Sunday, February 12, 2012
Oatmeal Chia Chocolate Balls
It's 8:27 p.m.
You are craving chocolate (more specifically, chocolate chip cookies) like nobodys business.
Option number 1: Throw on several layers of clothes (hey, it's cold out there) and haul ass to the grocery store, only to lose your parking spot, having to park four blocks away upon your return.
Option number 2: Beg your significant other or housemate to go the store for you. Bribe them.
Option number 3: Peel your butt of the couch and make these oatmeal chia chocolate balls! They take around 10 minutes from start to finish and are loads healthier than eating the real deal.
I'm not going to lie and say these taste like chocolate chip cookies, 'cause they don't. If you are expecting a sugar/white flour/butter bomb (which I do love on occasion) then these aren't for you.
But... if you are looking for something quick to satisfy that sweet tooth, that is actually healthy for you, and isn't a piece of fruit, then these are the treats for you!
Let's talk superfoods.
We've got dates, oats, raw cacao, chia seeds and some lucuma powder.
Dates are a great source of fiber and contain high amounts of potassium, magnesium, and B vitamins. They are also a great natural source of energy as they have natural food based sugar like glucose, sucrose and fructose, making them perfect when you need a quick boost without the crash.
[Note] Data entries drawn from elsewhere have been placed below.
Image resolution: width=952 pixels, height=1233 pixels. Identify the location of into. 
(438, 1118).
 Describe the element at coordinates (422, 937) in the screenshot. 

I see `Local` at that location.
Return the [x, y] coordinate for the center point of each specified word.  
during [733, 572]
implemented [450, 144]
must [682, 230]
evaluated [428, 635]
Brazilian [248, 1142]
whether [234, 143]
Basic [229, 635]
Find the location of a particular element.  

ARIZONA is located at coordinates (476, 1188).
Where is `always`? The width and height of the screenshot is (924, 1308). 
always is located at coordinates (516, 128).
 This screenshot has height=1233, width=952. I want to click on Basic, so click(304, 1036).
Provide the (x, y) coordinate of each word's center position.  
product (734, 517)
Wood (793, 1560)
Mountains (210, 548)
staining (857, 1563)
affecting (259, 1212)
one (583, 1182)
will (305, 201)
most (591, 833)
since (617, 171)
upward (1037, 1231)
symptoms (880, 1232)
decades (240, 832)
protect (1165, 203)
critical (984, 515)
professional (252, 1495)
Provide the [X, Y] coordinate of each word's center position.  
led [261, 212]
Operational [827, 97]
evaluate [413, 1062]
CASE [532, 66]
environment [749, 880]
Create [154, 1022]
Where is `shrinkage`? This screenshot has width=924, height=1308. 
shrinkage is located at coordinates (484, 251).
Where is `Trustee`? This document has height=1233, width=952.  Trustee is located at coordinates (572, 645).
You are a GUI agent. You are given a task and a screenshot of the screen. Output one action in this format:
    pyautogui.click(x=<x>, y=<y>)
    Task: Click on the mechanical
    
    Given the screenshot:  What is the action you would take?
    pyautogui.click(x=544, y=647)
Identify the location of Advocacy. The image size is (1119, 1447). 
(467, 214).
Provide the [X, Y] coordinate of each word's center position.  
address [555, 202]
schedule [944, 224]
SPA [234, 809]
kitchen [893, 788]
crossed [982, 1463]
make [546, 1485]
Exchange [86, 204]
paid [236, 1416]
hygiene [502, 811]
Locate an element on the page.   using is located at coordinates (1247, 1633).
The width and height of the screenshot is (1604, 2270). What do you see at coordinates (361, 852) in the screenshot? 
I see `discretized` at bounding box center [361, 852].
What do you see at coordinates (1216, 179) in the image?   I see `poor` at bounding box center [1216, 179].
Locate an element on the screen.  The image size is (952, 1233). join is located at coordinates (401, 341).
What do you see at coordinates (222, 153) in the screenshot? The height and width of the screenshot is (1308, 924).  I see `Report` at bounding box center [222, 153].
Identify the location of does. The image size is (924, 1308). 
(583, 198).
Oats help to lower cholesterol, boost immuinity and help stabilize blood sugar. They contains loads of soluble fiber and contain high amounts of vitamin E, zinc, selenium, iron and magnesium and have a good amount of protein. Now you know why you start your day with a bowl of oatmeal!
Raw cacao (unprocessed chocolate) contains high amounts of anti-oxidants and is one of the best sources of magnesium (which happens to be the most deficient mineral in the diet of modern cultures. Magnesium helps to relax muscles, improve digestion and is benefical to the heart and cardiovascular system. Chocolate gets a bad reputation for causing weight gain, cavities and diabetes, which only occurs when you add dairy, sugar and other fillers. Chocolate in it's unprocessed form, however can help you LOSE weight (because of it's high chromium content) prevent cavities (theobromine actually kills one of the strains of bacteria that causes tooth decay) and can regulate blood sugar (again, due to the chromium content) which is beneficial for diabetes.
Chia seeds (ch-ch-ch chia) are the best source of omega 3 fatty acids with high amounts of calcium, protein, fiber, antioxidants and other vitamins and minerals. They help improve stamina, digestion and help reduce cravings because of their high levels of soluble fiber.
Lucuma powder is made from the subtropical fruit of the pouteria lucuma tree native to Peru and Equador. It has a sweet, almost butterscoth like flavor and is high in calcium, magnesium and potassium and iron. It has anti-inflammatory properties and helps boost immunity.
Oatmeal Chia Chocolate Bites (makes 8 balls, or 16 little bites)
Adapted from Tasty-yummies
6 Medjool dates, pitted and chopped
1 1/4 c. oats
1/3 c. raw cacao nibs
1 T. chia seeds
1/2 t. lucuma powder (optional)
2 T. honey
1/4 t. vanilla extract
1-2 T. water (if needed)
Place the pitted chopped dates in the food processor with 1 T. water and the vanilla extract and process to create a uniform paste, scraping down the sides, as needed. If the mixture seems a little dry, add a bit more water.
Add 1 c. of the oats, chia seeds, honey, and lucuma (if using) and process until combined. Add the raw cacao nibs and the remaining 1/4 c. oats and pulse to combine. If the dough seems too dry, add a bit more water. If it's too goopy add a bit more oats.
Roll mixture into balls with the palms of your hands (I used 1 T. for the small bites and 2 T. for the larger ones). Allow them to chill for 20 minutes in the frige before digging in.
Store in an airtight container for up five days in the refigerator.
Now go and satisfy that craving with zero effort and zero guilt.